2. Always calculate total operating costs. Bear in mind the total cost of ownership (TCO) may rise above the initial purchase price. And that TCO can add up depending on how many compressor-equipped trucks you operate. “The total life-cycle cost differential between compressor manufacturers can be measured in the hundreds of thousands, over 10 years, for most utility fleets,” according to Vanair. “Total life-cycle cost considerations must be given when evaluating bids.”
3. Figure on length of life cycle when spec’ing. Rotary screw air compressors have earned a reputation for long, durable life, with some seeing bearing life of over 100,000 hours. With the average vehicle life cycle being 10 to 13 years, expect under-deck air compressors to last well beyond that. Life cycle is a critical consideration when selecting a compressor.
4. Select for airflow. CFM stands for cubic feet per minute, a measurement of the volume of air moved. The correct CFM rating for a truck compressor is determined by calculating how much CFM is needed to run the pneumatic tools required for the job. That total must take into account whether the tools will be operating at the same time. The maximum airflow needed will determine the CFM rating to spec. For higher levels with more than one tool, the solution might be a spec calling for 185 CFM in a 100/150-psi dual pressure configuration. Keep in mind, too, that, according to VMAC, “CFM also correlates to price, the higher the CFM, the higher the price tag. For this reason, you want to choose an air compressor that will meet your demands without being too overpowered. However, if you have tools that … run above 90 psi, you’ll need to confirm the air compressor can handle it. Tools requiring 90 psi or more will likely need a two- or three-stage reciprocating air compressor or a rotary screw air compressor.”
5. Watch the weight. The gross vehicle weight (GVW) rating of the truck that the compressor will be mounted on is critical. A typical cross-mount compressor is large and heavy (2,400 pounds and up), takes up a lot of space, requires maintaining another engine and costs considerably more than a PTO-driven compressor. What’s more, because they require higher GVWs, a cross-mount unit might increase vehicle weight enough to require the driver to have a commercial driver’s license. In contrast, per Vanair, under-deck compressors are available at lower cost; require less space; are Tier 4 emissions-compliant; weigh only around 400 pounds; provide high reliability with typically 110,000-hour life design; make the truck more maneuverable with no towing; and can, for the same reason, lower insurance costs.
6. Power up. Most operators choose their truck-mounted air compressor based on the fuel or power options that are already on the truck, VMAC points out. “Operators who have trucks with hydraulic cranes tend to favor hydraulic air compressors. For trucks without hydraulics, it’s most convenient to match the air compressor to the vehicle’s existing fuel type.”

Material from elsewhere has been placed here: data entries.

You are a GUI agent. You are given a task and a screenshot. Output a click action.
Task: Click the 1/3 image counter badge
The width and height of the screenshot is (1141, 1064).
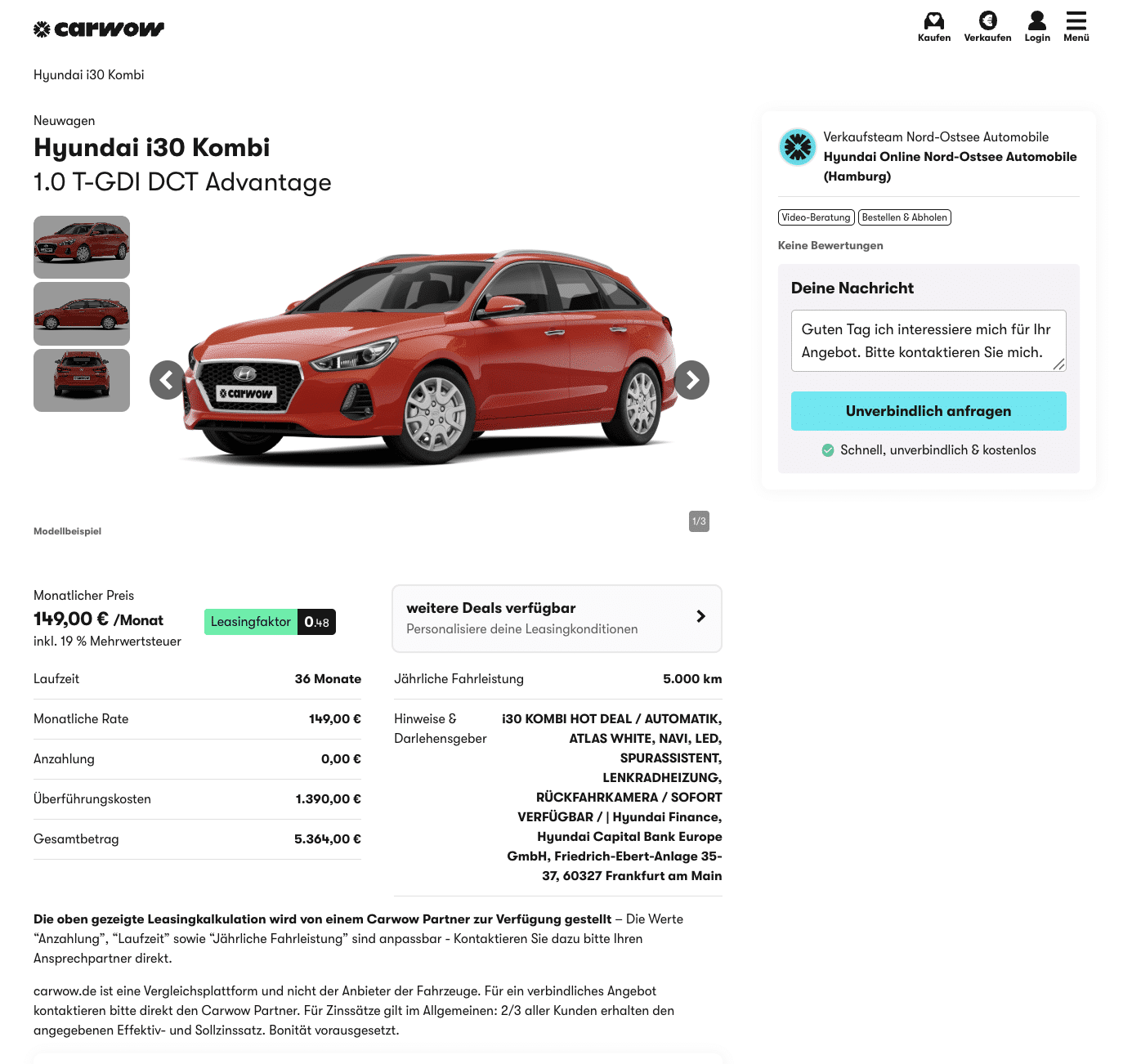pyautogui.click(x=699, y=521)
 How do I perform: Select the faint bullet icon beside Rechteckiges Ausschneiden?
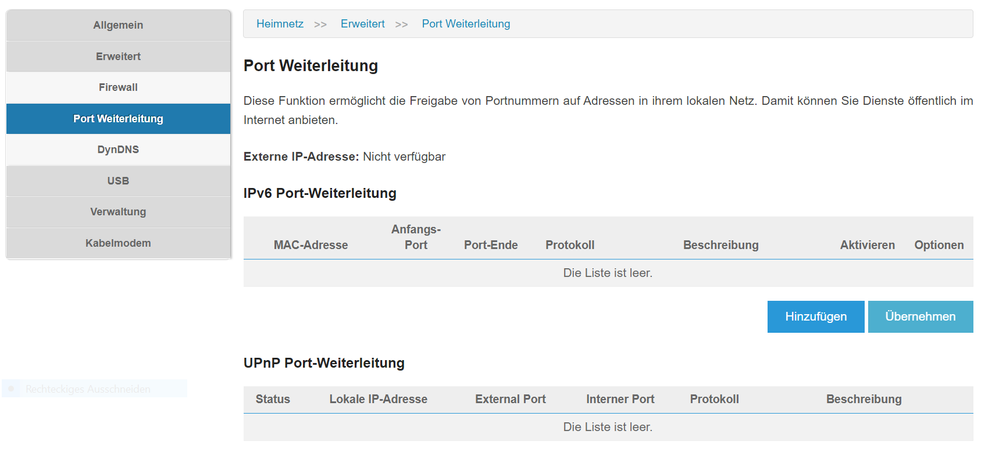tap(12, 389)

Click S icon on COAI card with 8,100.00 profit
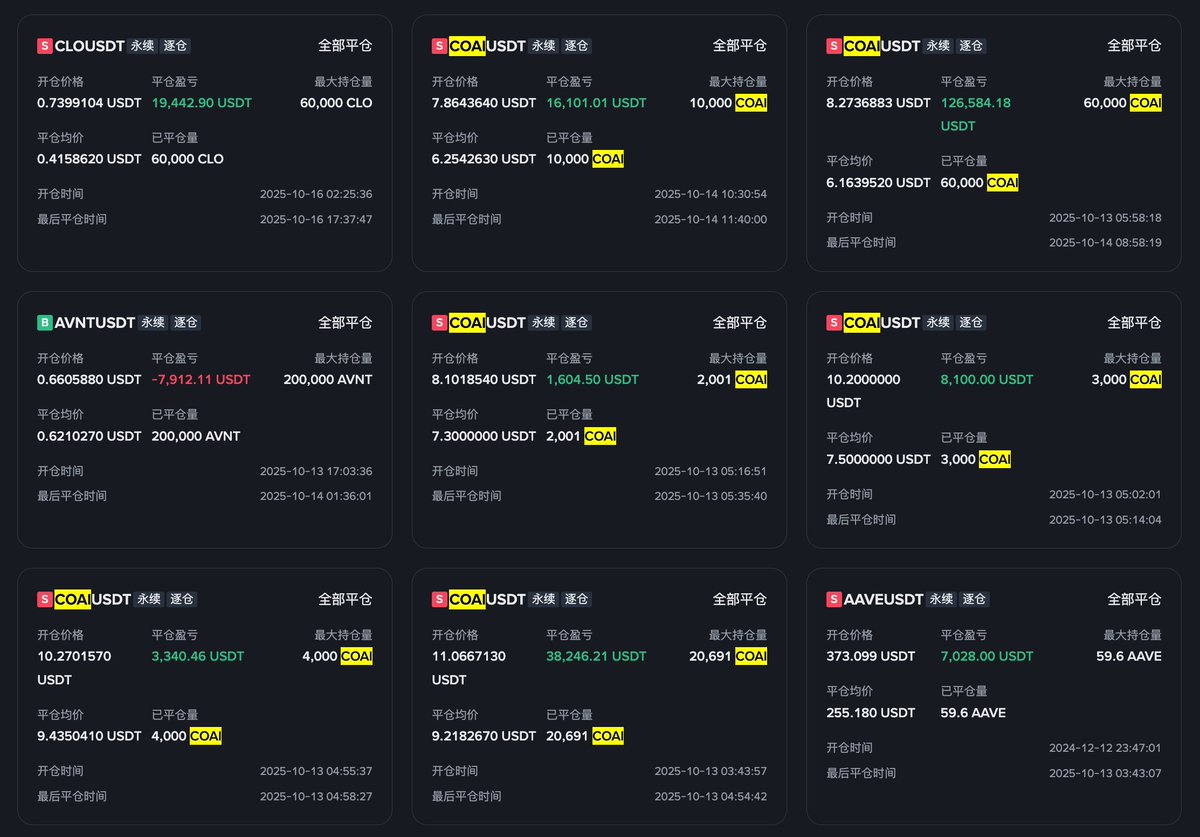834,323
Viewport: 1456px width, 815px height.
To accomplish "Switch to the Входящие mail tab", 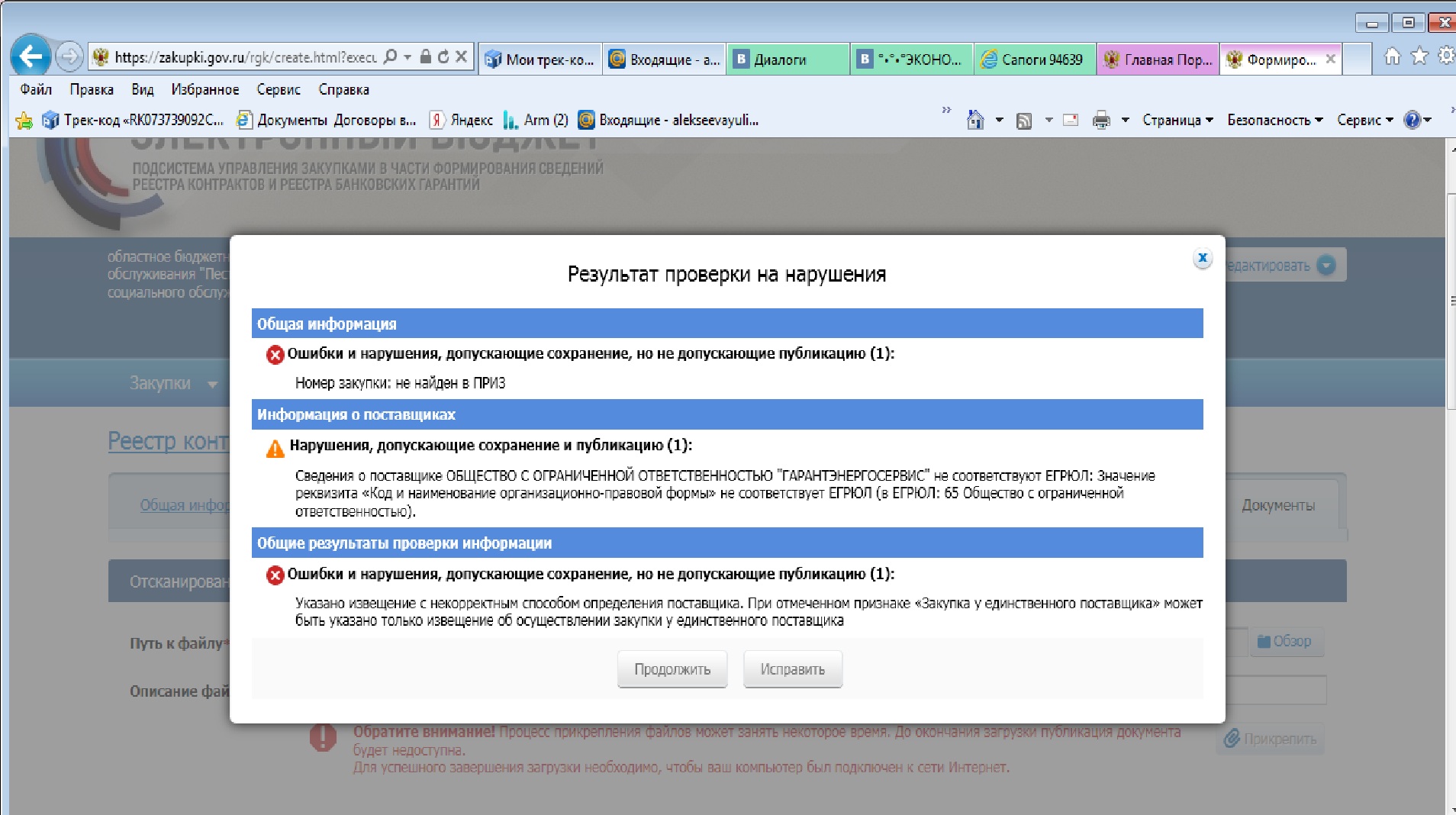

7. Factor in ambient weather, plus operating and duty conditions. Weather-related conditions can harshly impact system components. So, spec compressors and their mounting with an eye toward avoiding intrusion by water, ice and snow-control chemicals, and ensure ruggedness for any off-road operations. Where a truck works also matters because additional cooling or winterization may be needed in some parts of the country. Also, don’t overlook duty cycles. Per Vanair, powerful redundant transducer and thermistor systems are available to provide uptime, reliability and dependability for PTO-driven air compressors.
8. Throw away the old. Start fresh by first examining all that may have changed in the compressor marketplace since you last put out a bid; those changes might help boost cost-efficiency and productivity. Reach out to your compressor supplier and their competitors to learn what new features are available and their rationale for offering them. All the while, keep both the job requirements and total operating cost front of mind.